SHORT EXERCISE 1:
From the passage on Balochistan's economy, list each 1976 annual per capita income figure it gives, along with the province it belongs to.
SHORT EXERCISE 2:
Quote the stretch of the passage on Balochistan's economy from "Thus, the basic" through "in the development.".

DOCUMENT PASSAGE:
* START *

Economy then and now
Today, the Baloch, despite occupying a vast and resourceful territory has failed to keep the pace of socio-economic development and modernity with other fellow nations in the region. The economic grievances of the Baloch are dated back to the British era. As the British developed industries and agriculture in Sindh, Punjab, and NWFP, they ignored Balochistan. There is a widely held view that the British rulers neglected the economic development of Balochistan. A section of them also view that it was not merely a case of neglect, but what might be called purposeful sidetracking, even suppression. Of course the British had their own imperial interest to protect. Aijaz Ahmad, a Pakistani Marxist, wrote, “The British imperialist interest in Balochistan was not primarily economic; rather it was of a military and geostrategic nature .” Military experts also expressed the same view and maintained that Balochistan was the chessboard on which the Great Game was played.  The British rulers probably thought that an economically and politically enervated Balochistan would lend itself to be used more easily.
As earlier, with annexation in 1948, Balochistan remained on the whole extremely deprived. Since the early 1950s, the Pashtuns took control of most of the commercial life previously controlled by Sindhi Hindus. Provincial administration was predominantly Punjabi and few of the higher civil servants were Baloch. According to preliminary surveys, underground water as well as mineral resources were available in large quantities in Balochistan. But the underdeveloped infrastructure of the province made them difficult to exploit. As a result in the 1970s, compared to the other three provinces Punjab, Sindh and NWFP, Balochistan was the most neglected and impoverished province in Pakistan. In 1976, the annual per capita income was 54 dollars as compared with the 80 dollars for Punjab, 78 dollars for Sindh, and 60 dollars for NWFP.
Economy-related issues
In 1977 the life expectancy in rural Balochistan was 42 years as compared with the national average of 60 years. Similarly, the national literacy average was 16 percent, while that of Balochistan was 6 to 9 percent. To the Balcoh such an economic gap can hardly be justified in the light of Balochistan’s rich maritime resources along the several hundred miles of coast as well as its land-based mineral resources. According to Baloch nationalists, the people of Baluchistan were not the beneficiaries of the huge resources and income the province provided to the Federal exchequer. The continued negligence has deepened the sense of deprivation and feeling of hatred against Islamabad. A section of the Baloch nationalists believe that the centralist nature of Pakistani federation is such that small nationalities like the Baloch would find it hard to accommodate within the federation.
Thus, the basic issue related to the economic claims of the Baloch is the right distribution of natural resources between the centre and the province. Balochistan is the richest unit in the federation of Pakistan as far as the natural resources like various types of minerals specially natural gas, copper, marble and gold. At the same time it has a very significant geographical and coastal position. Now the problem is that Ports and Shipping are not only a federal subject but it is totally operated from Islamabad. The local population has always been complaining against their deprivation of the royalties concerning natural resources and their lack of participation in the development.

* END *

DATA PROVIDED:
* START *

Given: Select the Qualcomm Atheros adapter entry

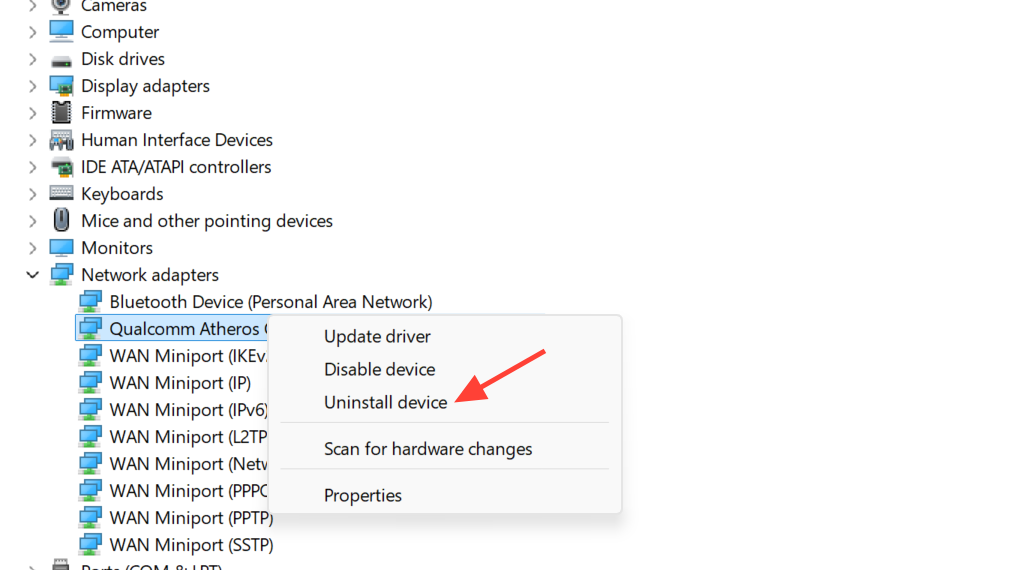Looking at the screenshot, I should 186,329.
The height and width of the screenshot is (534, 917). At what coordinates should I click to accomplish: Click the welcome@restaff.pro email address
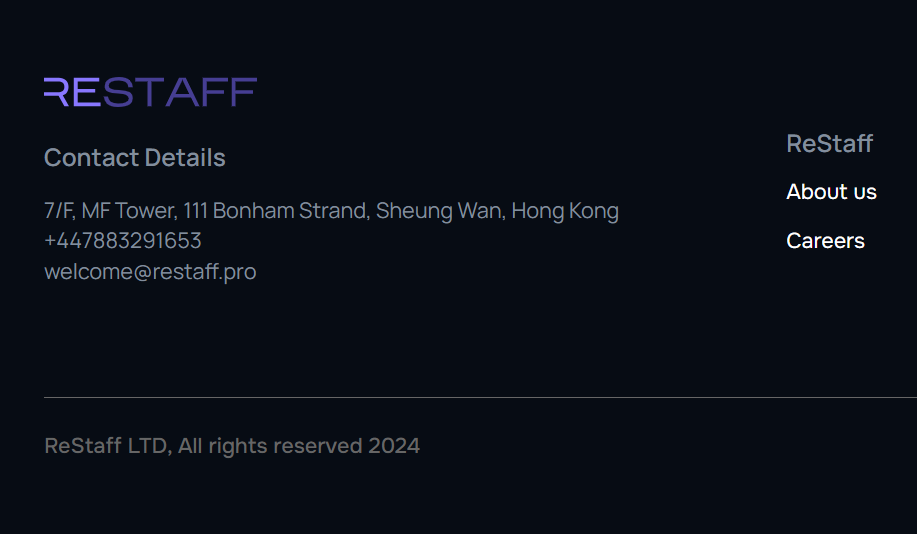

* END *

CORRECT ANSWER 1:
- Balochistan: 54 dollars
- Punjab: 80 dollars
- Sindh: 78 dollars
- NWFP: 60 dollars

CORRECT ANSWER 2:
Thus, the basic issue related to the economic claims of the Baloch is the right distribution of natural resources between the centre and the province. Balochistan is the richest unit in the federation of Pakistan as far as the natural resources like various types of minerals specially natural gas, copper, marble and gold. At the same time it has a very significant geographical and coastal position. Now the problem is that Ports and Shipping are not only a federal subject but it is totally operated from Islamabad. The local population has always been complaining against their deprivation of the royalties concerning natural resources and their lack of participation in the development.